In 2015, Andrew McAnerney was appointed Artistic Director following the death of Christopher Jackson.

==Concerts==
The Studio produces an annual season of ten concerts in Montréal, and appears regularly at festivals throughout Canada and internationally. Notable collaborations have included Jordi Savall, Emma Kirkby, Ton Koopman, Skip Sempé, Guillemette Laurens, Matthias Maute, Noel Edison, Suzie LeBlanc and Daniel Taylor.

The ensemble is flexible drawing on a regular core of professional vocalists and instrumentalists. Season concerts vary from a small a cappella ensemble with 12–14 singers, through to large-scale combined orchestra and chorus with a chamber orchestra made up of period instruments.

==Discography==
Since its inception, the group has released 17 recordings, most recently on the ATMA Classique label.

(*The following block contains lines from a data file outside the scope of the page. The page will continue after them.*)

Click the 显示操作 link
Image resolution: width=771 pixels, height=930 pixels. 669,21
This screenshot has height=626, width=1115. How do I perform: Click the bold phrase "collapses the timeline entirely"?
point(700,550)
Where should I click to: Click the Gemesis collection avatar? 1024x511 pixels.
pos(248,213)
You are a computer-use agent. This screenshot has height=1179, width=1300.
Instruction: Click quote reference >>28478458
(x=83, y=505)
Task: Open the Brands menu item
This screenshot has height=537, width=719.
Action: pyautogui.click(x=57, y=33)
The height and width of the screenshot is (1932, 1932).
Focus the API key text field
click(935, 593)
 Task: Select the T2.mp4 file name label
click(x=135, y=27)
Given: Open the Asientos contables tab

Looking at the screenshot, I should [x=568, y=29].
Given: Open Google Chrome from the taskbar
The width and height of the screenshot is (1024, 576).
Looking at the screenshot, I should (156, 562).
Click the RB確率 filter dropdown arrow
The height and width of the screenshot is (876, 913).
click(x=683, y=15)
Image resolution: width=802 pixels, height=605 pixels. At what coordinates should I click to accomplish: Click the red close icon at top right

- 1981 Heinrich Schütz, Historia der Geburt Jesu Christi
- 1993 Heinrich Ignaz Franz Biber, Musique des Vêpres pour solistes, chœur et orchestre
- 1995 Henri Desmarets, Quatre motets lorrains
- 1995 Histoires sacrées, Oratorios de Carisimi et Charpentier
- 1995 Le chant de la Jérusalem des terres froides
- 1997 Palestrina, Missa «Ut, Ré, Mi, Fa, Sol, La» and other sacred works
- 1998 Heavenly Spheres
- 2001 Montréal et les Indiens Abénakis (reissue of Le chant de la Jérusalem des terres froides)
- 2002 Sacred Spaces, Motets by Gabrieli and Monteverdi for choir and instruments
- 2003 Giovanni Gabrieli, Puer Natus Est
- 2004 Arvo Pärt: Stabat Mater
- 2006 Marc-Antoine Charpentier
- 2007 Rise, O my soul
- 2007 Roma Triumphans
- 2009 Orlande de Lassus, Lagrime di San Pietro
- 2011 Musica Vaticana (ACD22508)
- 2014 Terra Tremuit (ACD22653)
- 2017 Orlande de Lassus, Laudate Dominum (ACD22746)

==Awards==

- 1998 Juno Award - Nominated «Classical Album of the Year: Vocal or Choral Performance» for Palestrina, Missa «Ut, Ré, Mi, Fa, Sol, La» and other sacred works
- 1999 Prix Félix - Won Disc of the Year for Heavenly Spheres.
- 2000 Juno Award - Nominated «Classical Album of the Year: Vocal or Choral Performance» for Heavenly Spheres.
- 2006 Prix Opus - Nominated Disc of the Year for Marc-Antoine Charpentier.
- 2007 Prix Opus - Nominated Disc of the Year for Rise, O my soul.
- 2008 Prix Opus - Won Concert of the Year for Jerusalem des terres froides.
- 2010 Prix Opus - Won Concert of the Year for Le Faste de la France.
- 2012 Prix Opus - Won Disc of the Year for Lagrime de San Pietro.
- 2015 Juno Award - Nominated «Classical Album of the Year: Vocal or Choral Performance» for Terra Tremuit.
- 2017 Prix Opus - Nominated Concert of the Year for Desires of the Soul.